Cox moved closer and squinted into the projection chamber. His bloodshot eyes were wide. “We use a lot of high-tech junk when we’re looking for oil, but I’ve never seen anything like this.”

He scratched his head and studied what he was looking at. No one knew what lay below the rigs better than him. “Those other fires are coming from the field collection lines,” he said, pointing to small sections of the orange pipe. “There’s no way to shut them off, they lead directly to the main well.”

Joe leaned closer. He was an engineer.

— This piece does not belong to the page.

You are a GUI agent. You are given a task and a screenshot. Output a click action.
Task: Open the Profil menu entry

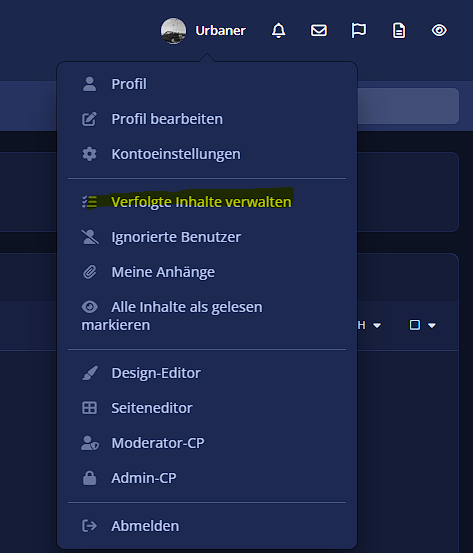click(x=207, y=84)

He’d built submersibles and subsurface aquatic habitats and had even worked on an oil rig in his youth. He pointed to an area where the orange pipes merged. “If we closed the transfer valves here, that would block the flow of gas to the fires near the other rigs.”

“In theory,” Cox said. “But the controls to operate those valves were on the Alpha Star.”

“Can we do it in person?” Joe asked.

Cox shook his head and all four men went back to studying the fish tank. Finally, Kurt had an idea. “We can’t put the fires out and we can’t move the rigs, but what if we move the fires?”

Cox looked Kurt’s way. “How, exactly, does one move a fire?”

Kurt pointed out the largest pipe that was still intact. It led back to a spot directly beneath the burning wreckage of the Alpha Star. “If we cut the pipe here, the gas that’s venting near the other rigs will escape here instead of at the other ruptures. What’s left of the Alpha Star will take the full brunt of the fire, but the rest of the inferno should die on the vine. With the other two platforms free of the flames, you can tow them out and they should end up no worse than blackened Cajun chicken.”

Cox leaned closer, studying the arrangement, and then walked around to the far side so he could see it from the reverse angle. There, he dropped down and gazed into the fish tank like he was staring at lost treasure.

“Sacrifice the ruined platform to save the others?” he said. “I could sign off on that. But if this gas does what you say it does — if it detonates the instant it contacts the water — then you’re going to get an enormous blast when you cut into that pipe. Knowing what it did to our rig, I wouldn’t want to be anywhere near that line when it goes.”

Kurt nodded. “Then we’ll use explosives and blow it remotely.”